We have two coins, A and B. For each toss of coin A, the probability of getting head is 1/2... We have two coins, A and B. For each toss of coin A, the probability of getting head is 1/2 and for each toss of coin B, the probability of getting Heads is 1/3. All tosses of the same coin are independent. We select a coin at random and toss it till we get a head. The probability of selecting coin A is ¼ and coin B is 3/4. What is the expected number of tosses to get the first heads?
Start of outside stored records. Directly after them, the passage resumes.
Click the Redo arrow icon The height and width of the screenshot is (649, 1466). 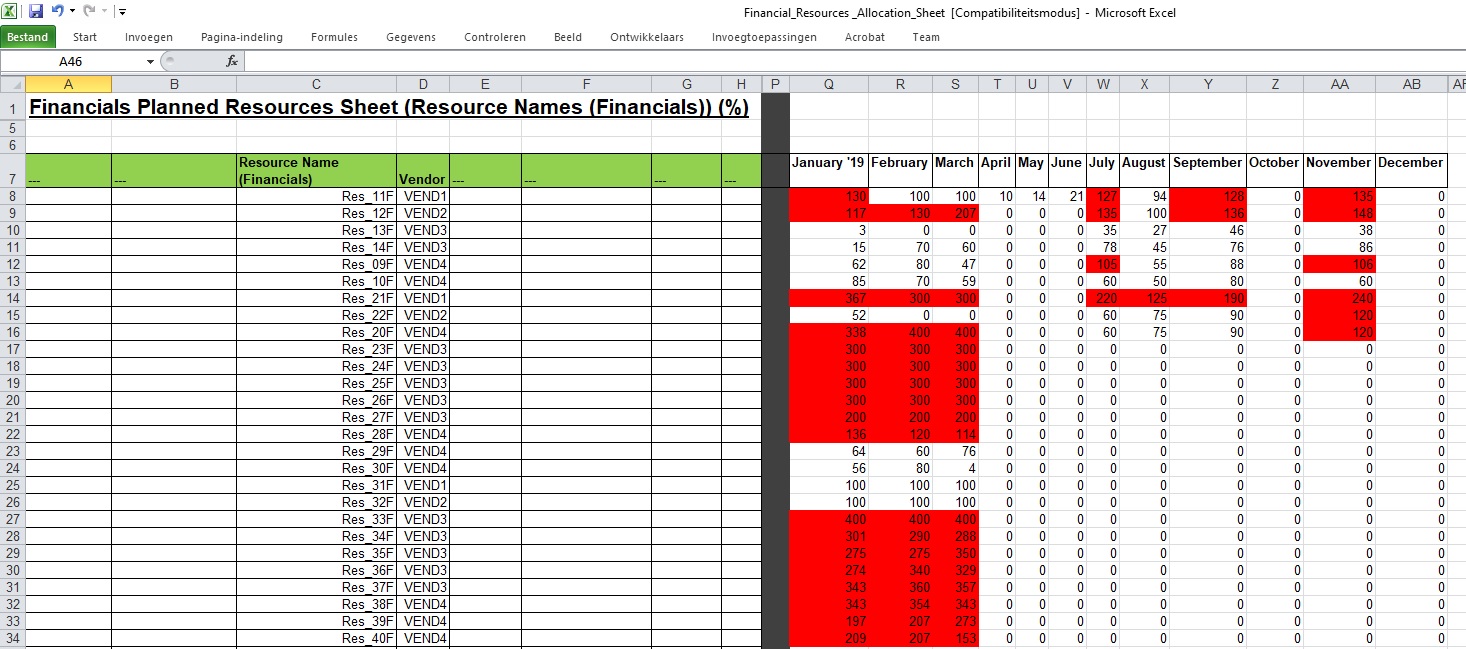88,11
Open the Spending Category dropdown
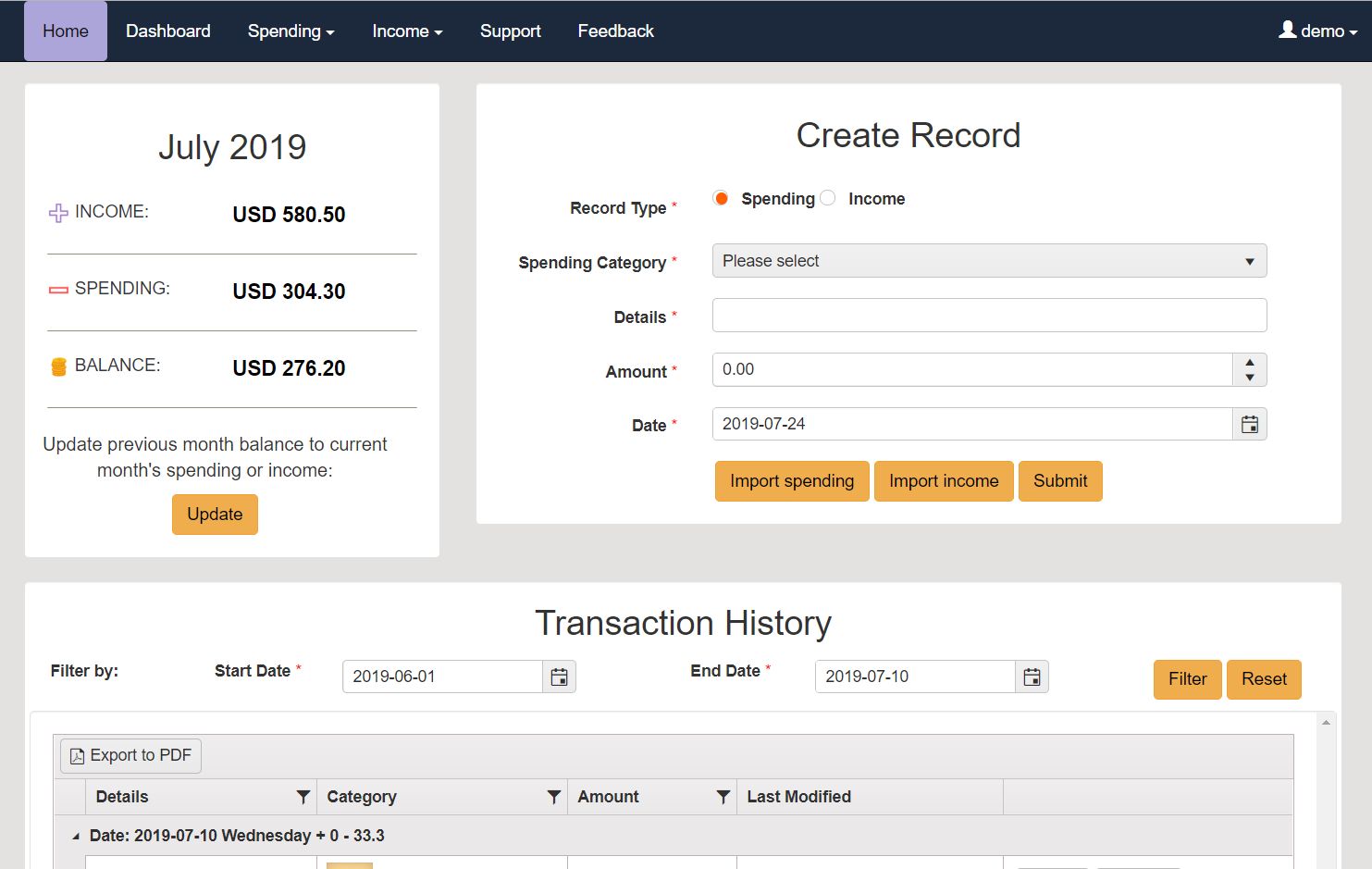 pos(988,261)
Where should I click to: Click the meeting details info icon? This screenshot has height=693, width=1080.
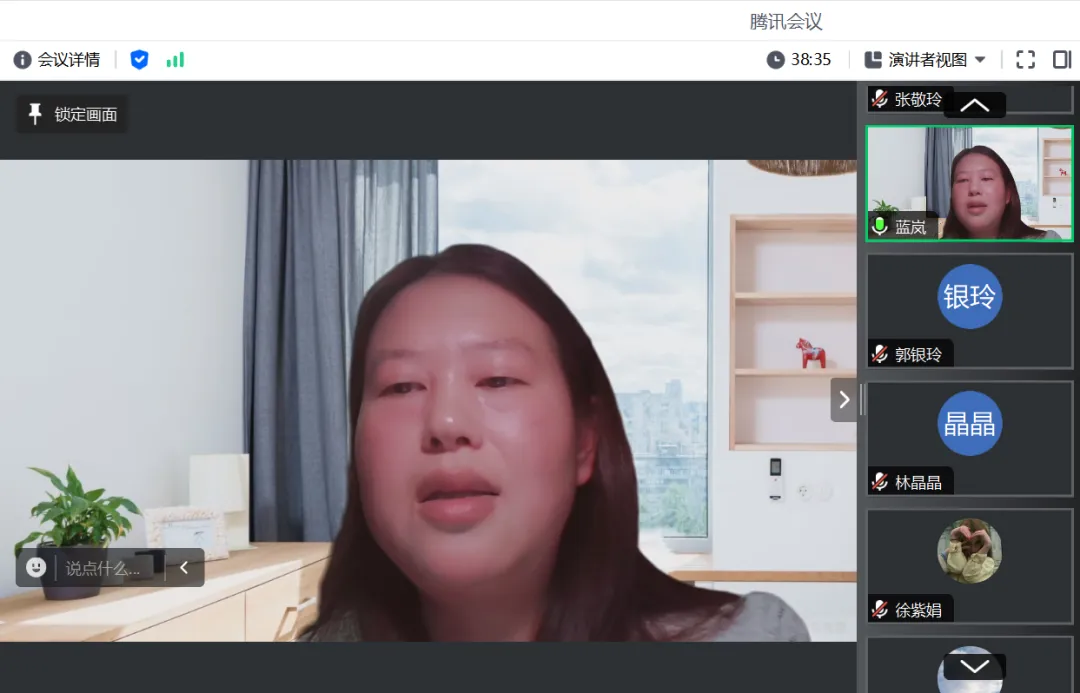click(22, 60)
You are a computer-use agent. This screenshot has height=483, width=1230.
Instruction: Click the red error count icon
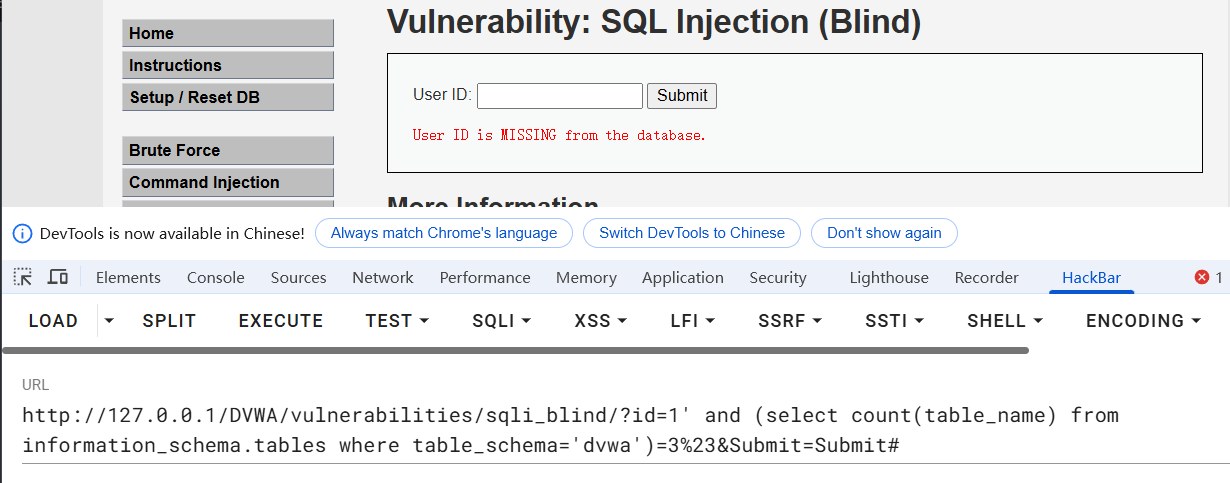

The above problem is taken from the website https://www.analyticsvidhya.com/blog/2017/04/40-questions-on-probability-for-all-aspiring-data-scientists/ question 11
My solution is either 1/(1/4*1/2 + 3/4*1/3)=8/3, including the success toss, or 5/3, not including the success toss. My understanding is that it is geometric distribution question.
But the solution provided is 2.75, with the following explanation:
"If coin A is selected then the number of times the coin would be tossed for a guaranteed Heads is 2, similarly, for coin B it is 3. Thus the number of times would be
Tosses = 2 * (1/4)[probability of selecting coin A] + 3*(3/4)[probability of selecting coin B] = 2.75"
Is the solution provided incorrect? Or am I missing something?
 A: It is just the application of the Law of total Expectation.
$$E(X)=\sum_{i} E(X|A_i)\cdot P(A_i)$$
In your case the definitions are: $X:=$random variable for the number tosses to get head first, $A_1$: Coin with head probabilty equal to $\frac12$ is selected, $A_2$: Coin with head probabilty equal to $\frac13$ is selected.
Due to the geometric distribution (as you mentioned) $E(X|A_1)=\frac{1}{p_1}=2$
and $E(X|A_2)=\frac{1}{p_2}=3$. And $P(A_1)=\frac14,P(A_2)=\frac34$. Consequently we have
$$E(X)=E(X|A_1)\cdot P(A_1)+E(X|A_2)\cdot P(A_2)=\frac14\cdot 2+\frac34\cdot 3=\frac{11}{4}$$
I think you are already familiar to the Law of total probability. This has a similar structure as the Law of total expectation, but for probabilities:
$$P(A)=\sum_{i} P(A|B_i)\cdot P(B_i)$$
One may say that $E(X)$ is the weighted mean of the conditional expectations.
A: The provided answer of $2.75$ is correct.  I wouldn't say that the explanation is great.  The use of the word 'guaranteed' is misleading.  It makes it sound like if the fair coin is selected there is a guarantee of getting a heads in $2$ tosses, which is, of course, not the case.
Your proposed solution tries to make a weighted average of geometric distributions into a geometric distribution, which it is not.
Here is an explanation for the correct answer of $2.75$: 
If you were to repeat the experiment many times, about $\frac14$ of the time (when you got the fair coin), it would take an average of $2$ flips for heads; and $\frac34$ of the time it would take an average of $3$ flips.  So in $n$ repetitions of the experiment, it would take about $\frac14 \cdot n \cdot 2 + \frac34\cdot n\cdot 3$ total flips.  This works out to about $2.75$ flips per trial on average to get heads.